The 29-year-old Malaysian shooter was an unprecedented 34 weeks pregnant during the competition.
She missed out on the finals after shooting 392 out of her 400 targets, seven short of top qualifier Sylwia Bogacka of Poland.
And in another milestone - she was the first Malaysian woman to compete in shooting at the Olympics.
4. An unexpected star
Ruta Meilutyte set a European record with her first swim in the 100m breaststroke.
The Lithiuanian - just 15 years-old - followed it up by recording the fastest semi-final time, then heading off a strong challenge from American favourite and world champion Rebecca Soni to lead from start to finish in the final.
Almost anonymous heading into competition, Meilutyte is now an Olympic star with the promise of more gold on the horizon.
3. Almost perfect
Kim Rhode came agonisingly close to pulling off the impossible.
Her consolation prize was a gold medal and a tie for a world record.
The 33-year-old American took out the London trap shooting competition by hitting 99 out of 100 targets.
She hit 65 straight targets before her lone miss, which was met with sighs of disbelief from the spectator gallery.
Rhode shrugged it off with ease to hit all her remaining targets. Afterward, she had no explanation for why perfection evaded her.
"I just missed," she said.
2. 'Hail Mary'
Trailing 65-62 with the ball on their own baseline and three seconds left on the clock, the Australian Opals had little hope of winning their round robin match basketball game against France.
Under pressure from two defenders, guard Belinda Snell managed to advance the ball just short of the halfway line.
What came next was the one of the most spectacular shots in Olympic basketball history.
Snell released a two handed heave from her chest that flew 15 metres before bounding of the backboard and rattling through the net.
One French player screamed in anguish.

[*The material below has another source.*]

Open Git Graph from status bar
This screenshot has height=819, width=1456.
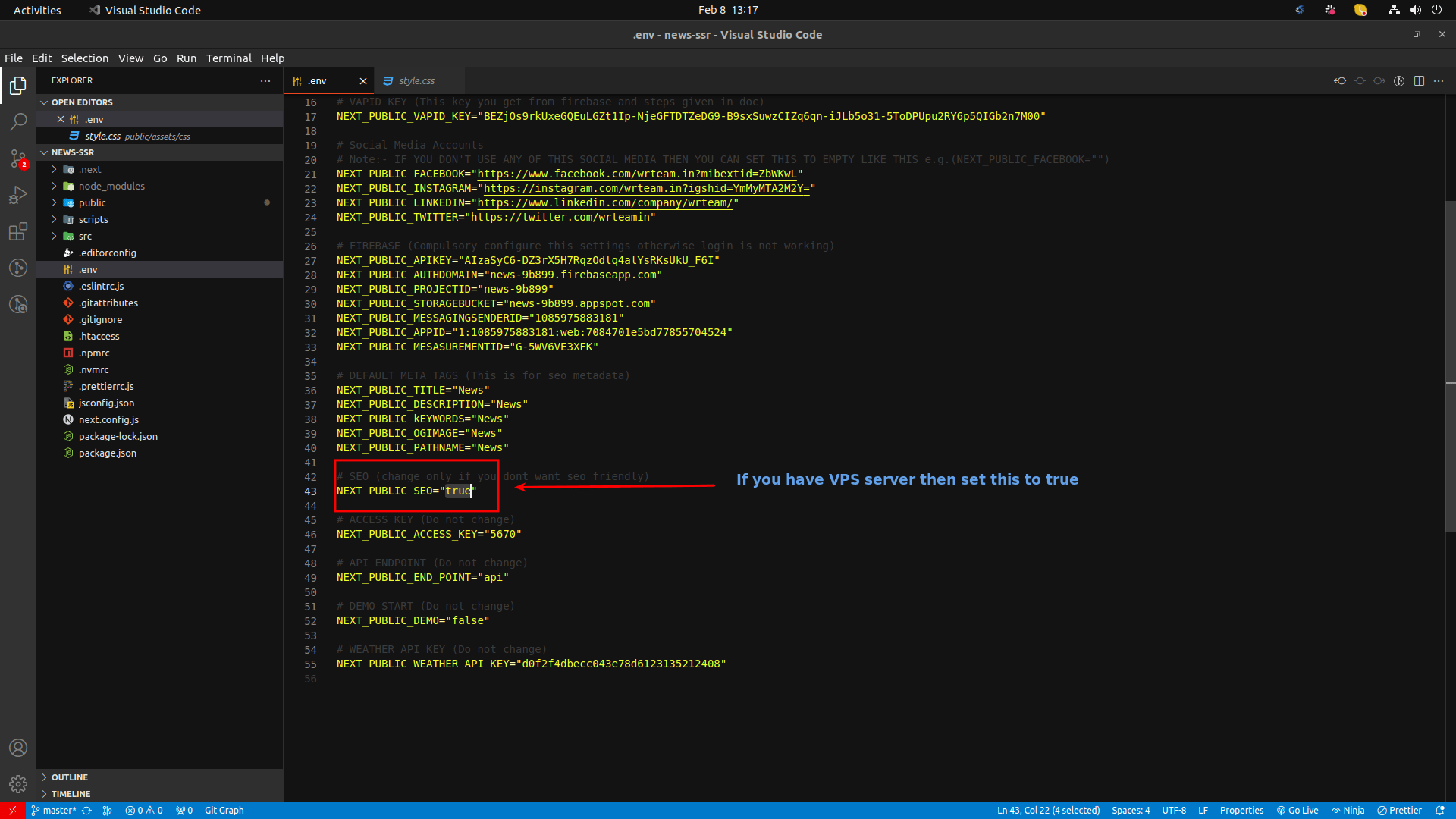coord(224,810)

Others stared at the ground in disbelief. The Opals hugged and jumped up and down.
Their happiness was short lived. They lost in overtime, the final score 74-70.
1. Shiwen wins
This incredible feat by a 16-year-old has made her more infamous, than famous. Unfairly to most observers.
Few casual sports fans had even heard of Ye Shiwen before the final of the 400m individual medley swimming final on the opening day of Olympic competition.

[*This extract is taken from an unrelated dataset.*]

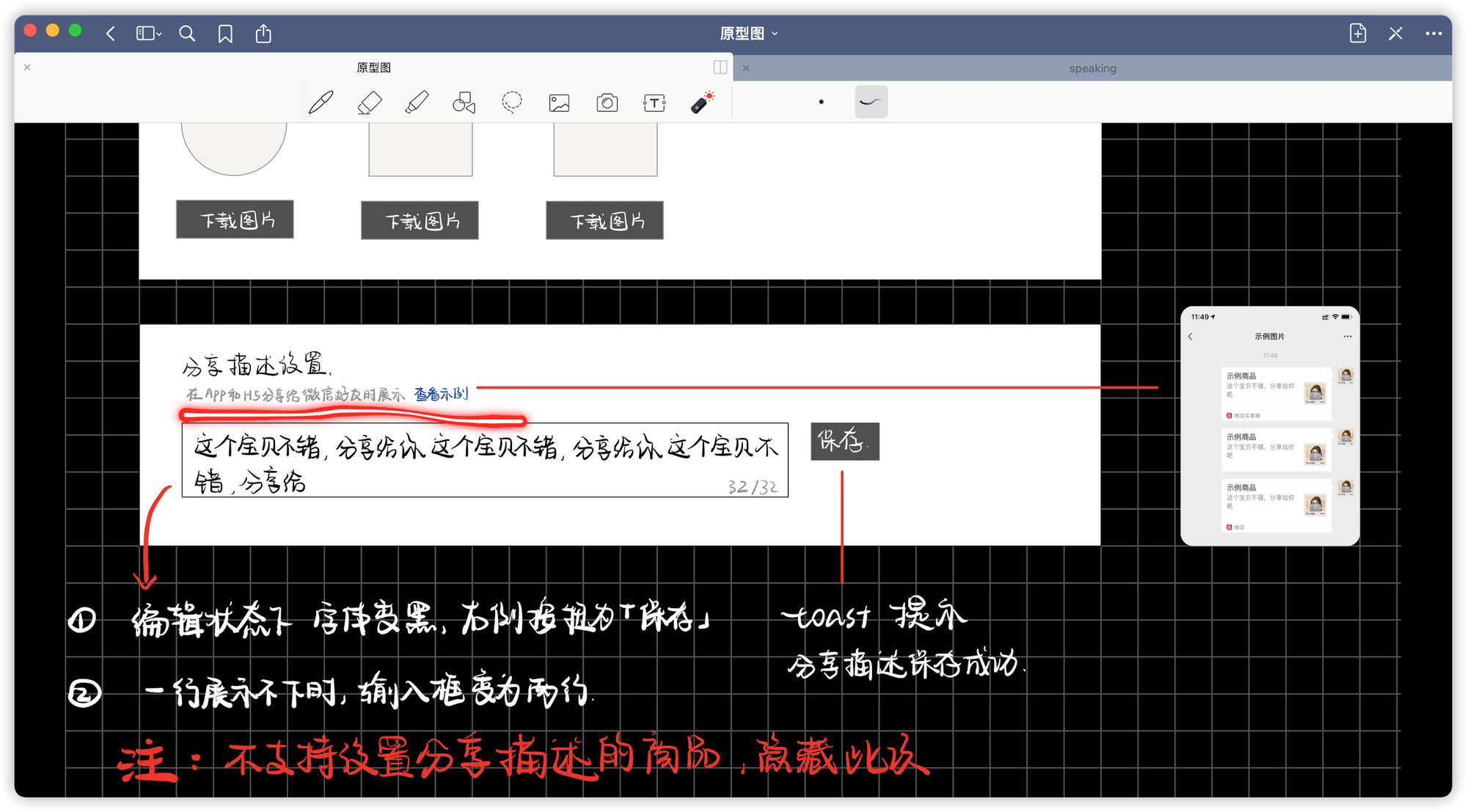Click the example phone screenshot image

point(1270,426)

The shy Chinese teen changed that with one stunning gold medal-winning swim.
She beat her nearest rival Elizabeth Beisel by three seconds, knocked seven seconds off her own World Championship time from a year ago and smashed a world record by more than a second.
Perhaps most impressively, her final 50m freestyle leg time of 28.93 seconds was quicker than that of the men's gold medal winner Ryan Lochte.
Questions were immediately raised about whether Shiwen's dramatic and sudden improvement was aided by doping.
Olympic organisers and swimming's governing body leapt to her defence, saying she had undergone drug testing along with the rest of the Chinese team.
The swimmer ignored the drama in an understated post on her blog: "The first day's competition is finished. The score is satisfactory. Tomorrow, I still have the 200m and will continue to strive. Thank you for your support."